::: Data excerpts :::
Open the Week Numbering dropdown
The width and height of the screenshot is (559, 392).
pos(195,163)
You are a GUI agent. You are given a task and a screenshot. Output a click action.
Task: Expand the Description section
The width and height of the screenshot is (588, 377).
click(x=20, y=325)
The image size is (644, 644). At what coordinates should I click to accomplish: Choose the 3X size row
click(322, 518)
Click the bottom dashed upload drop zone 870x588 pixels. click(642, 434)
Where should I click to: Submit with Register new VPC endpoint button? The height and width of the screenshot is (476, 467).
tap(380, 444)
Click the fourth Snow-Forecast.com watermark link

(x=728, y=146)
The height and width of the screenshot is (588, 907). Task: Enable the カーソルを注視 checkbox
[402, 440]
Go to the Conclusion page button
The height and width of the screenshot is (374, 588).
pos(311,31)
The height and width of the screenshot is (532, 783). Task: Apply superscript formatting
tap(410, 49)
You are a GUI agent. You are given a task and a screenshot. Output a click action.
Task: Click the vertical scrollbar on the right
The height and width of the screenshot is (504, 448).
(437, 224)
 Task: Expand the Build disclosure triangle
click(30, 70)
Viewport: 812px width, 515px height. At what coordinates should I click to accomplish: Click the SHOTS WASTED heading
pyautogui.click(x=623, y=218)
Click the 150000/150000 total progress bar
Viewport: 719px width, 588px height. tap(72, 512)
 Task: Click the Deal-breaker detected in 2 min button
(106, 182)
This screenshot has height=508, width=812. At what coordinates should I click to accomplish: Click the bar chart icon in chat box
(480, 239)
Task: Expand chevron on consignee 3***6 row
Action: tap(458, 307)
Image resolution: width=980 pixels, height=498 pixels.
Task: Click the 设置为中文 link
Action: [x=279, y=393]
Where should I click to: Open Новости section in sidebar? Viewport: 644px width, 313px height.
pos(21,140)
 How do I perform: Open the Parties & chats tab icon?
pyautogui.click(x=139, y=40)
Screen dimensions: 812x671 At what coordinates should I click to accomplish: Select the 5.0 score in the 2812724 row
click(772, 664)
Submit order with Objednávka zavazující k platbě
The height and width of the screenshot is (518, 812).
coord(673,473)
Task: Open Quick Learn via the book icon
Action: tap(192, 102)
:::
> To do:
Would you print the line containing "Viewport: 812px width, 515px" and every line after it up to the end of the listing above, exactly, and nothing else?

> Your solution:
Viewport: 812px width, 515px height. At what coordinates should I click to accomplish: Click the SHOTS WASTED heading
pyautogui.click(x=623, y=218)
Click the 150000/150000 total progress bar
Viewport: 719px width, 588px height. tap(72, 512)
 Task: Click the Deal-breaker detected in 2 min button
(106, 182)
This screenshot has height=508, width=812. At what coordinates should I click to accomplish: Click the bar chart icon in chat box
(480, 239)
Task: Expand chevron on consignee 3***6 row
Action: tap(458, 307)
Image resolution: width=980 pixels, height=498 pixels.
Task: Click the 设置为中文 link
Action: [x=279, y=393]
Where should I click to: Open Новости section in sidebar? Viewport: 644px width, 313px height.
pos(21,140)
 How do I perform: Open the Parties & chats tab icon?
pyautogui.click(x=139, y=40)
Screen dimensions: 812x671 At what coordinates should I click to accomplish: Select the 5.0 score in the 2812724 row
click(772, 664)
Submit order with Objednávka zavazující k platbě
The height and width of the screenshot is (518, 812).
coord(673,473)
Task: Open Quick Learn via the book icon
Action: tap(192, 102)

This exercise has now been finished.